Any or all these activities would have been far more fulfilling than the dreadful 120 minutes of ice time they spent at TD Garden.
First, there was Monday night’s 8-1 debacle. Logic dictated they would regroup, reflect, and come out last night with some spark. Nobody said they had to win, but they did need to remind the Bruins just who had the best regular-season record in the league.
Instead, they played worse. It was Boston 4, Vancouver 0 in Game 4 last night, and it was just as artistically a convincing triumph as Game 3. Yup, the vaunted Canucks came into Boston and left having been outscored, 12-1. There will be more one more game of hockey played in this town Monday night. And it ought to be an interesting game at Rogers Arena tomorrow evening. If ever a team needed to enter some friendly confines . . .
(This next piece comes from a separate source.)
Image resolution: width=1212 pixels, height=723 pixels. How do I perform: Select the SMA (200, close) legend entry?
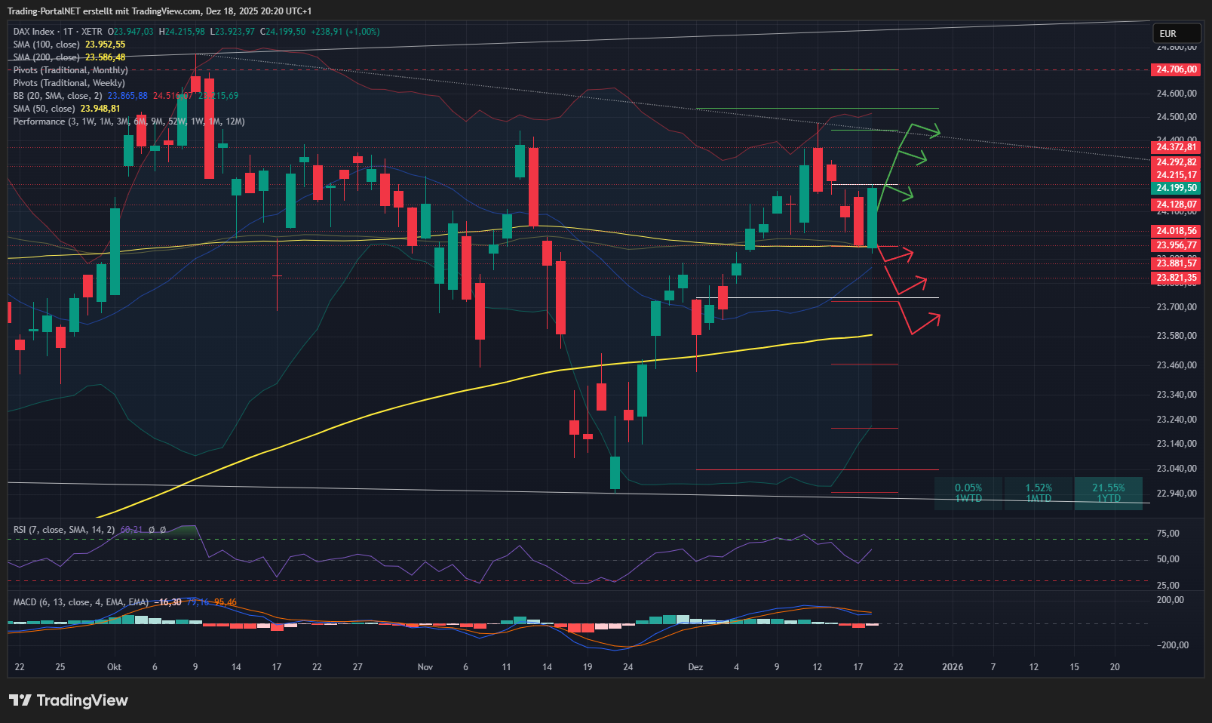pos(46,57)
“We’ve got to put these two games behind us,’’ said Vancouver coach Alain Vigneault. “We play real well at home and we’re going to have to feed off the energy of our fans and give it our best shot.’’
The danger here is assuming that we have anything more than a classic home-ice series. The Bruins held serve. Before anyone wearing Black and Gold can dream of a trip around someone’s ice holding Lord Stanley’s Cup aloft, the Boston squad must win a game in Vancouver.
But any neutral observer might choose to draw at least some inferences from the totality of these first four games. Here are three indisputable facts: 1. The Bruins coulda/shoulda/woulda won both Games 1 and 2, each a one-goal game and each lost in stunning, heartbreaking fashion; 2. The Canucks had zero chance of winning Games 3 and 4; 3. The goaltenders seem to be going in opposite directions.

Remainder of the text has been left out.